§ WHAT THIS TASK INVOLVES: Go line by line through the data and copy those with the word "Uncheck".

Start of Block

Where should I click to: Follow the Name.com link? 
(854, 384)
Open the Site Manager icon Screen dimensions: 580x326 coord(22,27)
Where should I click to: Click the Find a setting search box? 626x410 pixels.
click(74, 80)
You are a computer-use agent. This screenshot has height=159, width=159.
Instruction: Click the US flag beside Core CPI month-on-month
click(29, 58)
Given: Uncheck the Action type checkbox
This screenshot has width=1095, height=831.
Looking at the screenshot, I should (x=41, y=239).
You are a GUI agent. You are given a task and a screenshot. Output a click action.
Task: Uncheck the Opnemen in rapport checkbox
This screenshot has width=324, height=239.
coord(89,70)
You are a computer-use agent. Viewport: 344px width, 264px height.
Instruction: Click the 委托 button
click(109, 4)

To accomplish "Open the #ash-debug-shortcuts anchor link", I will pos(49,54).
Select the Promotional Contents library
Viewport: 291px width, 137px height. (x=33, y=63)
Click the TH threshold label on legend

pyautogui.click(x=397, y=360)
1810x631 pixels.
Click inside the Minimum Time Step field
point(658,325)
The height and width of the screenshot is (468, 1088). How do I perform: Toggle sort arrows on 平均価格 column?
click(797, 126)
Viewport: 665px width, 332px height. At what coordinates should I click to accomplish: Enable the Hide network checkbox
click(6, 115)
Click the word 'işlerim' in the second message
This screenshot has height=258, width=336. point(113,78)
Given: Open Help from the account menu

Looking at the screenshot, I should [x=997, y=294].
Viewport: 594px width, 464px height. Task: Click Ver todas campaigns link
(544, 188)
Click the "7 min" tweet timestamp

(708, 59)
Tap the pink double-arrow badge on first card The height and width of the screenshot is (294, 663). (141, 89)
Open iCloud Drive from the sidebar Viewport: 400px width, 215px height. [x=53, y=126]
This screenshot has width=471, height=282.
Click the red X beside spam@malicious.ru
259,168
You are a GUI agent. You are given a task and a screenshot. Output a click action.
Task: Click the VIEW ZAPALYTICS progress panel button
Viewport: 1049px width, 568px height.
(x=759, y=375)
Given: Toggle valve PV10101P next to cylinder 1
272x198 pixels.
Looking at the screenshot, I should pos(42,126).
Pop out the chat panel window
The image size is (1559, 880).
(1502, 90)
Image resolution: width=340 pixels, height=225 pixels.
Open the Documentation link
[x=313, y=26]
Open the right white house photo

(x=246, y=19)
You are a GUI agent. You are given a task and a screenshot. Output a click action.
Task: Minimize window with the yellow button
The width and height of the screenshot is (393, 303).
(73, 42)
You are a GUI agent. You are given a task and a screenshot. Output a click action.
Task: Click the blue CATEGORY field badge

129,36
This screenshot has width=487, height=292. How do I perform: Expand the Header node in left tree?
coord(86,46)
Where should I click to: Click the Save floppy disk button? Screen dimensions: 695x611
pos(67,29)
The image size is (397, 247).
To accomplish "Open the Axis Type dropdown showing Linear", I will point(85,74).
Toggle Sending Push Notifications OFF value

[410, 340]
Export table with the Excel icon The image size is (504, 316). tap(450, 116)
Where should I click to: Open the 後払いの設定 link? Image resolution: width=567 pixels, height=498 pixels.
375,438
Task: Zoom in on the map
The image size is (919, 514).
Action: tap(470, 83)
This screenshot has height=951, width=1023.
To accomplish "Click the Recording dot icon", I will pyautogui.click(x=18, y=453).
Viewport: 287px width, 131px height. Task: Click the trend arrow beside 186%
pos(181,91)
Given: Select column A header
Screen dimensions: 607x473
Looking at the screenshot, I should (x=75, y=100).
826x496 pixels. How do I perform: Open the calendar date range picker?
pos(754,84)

End of Block

§ TASK RESULT:
Given: Uncheck the Action type checkbox
Task: Uncheck the Opnemen in rapport checkbox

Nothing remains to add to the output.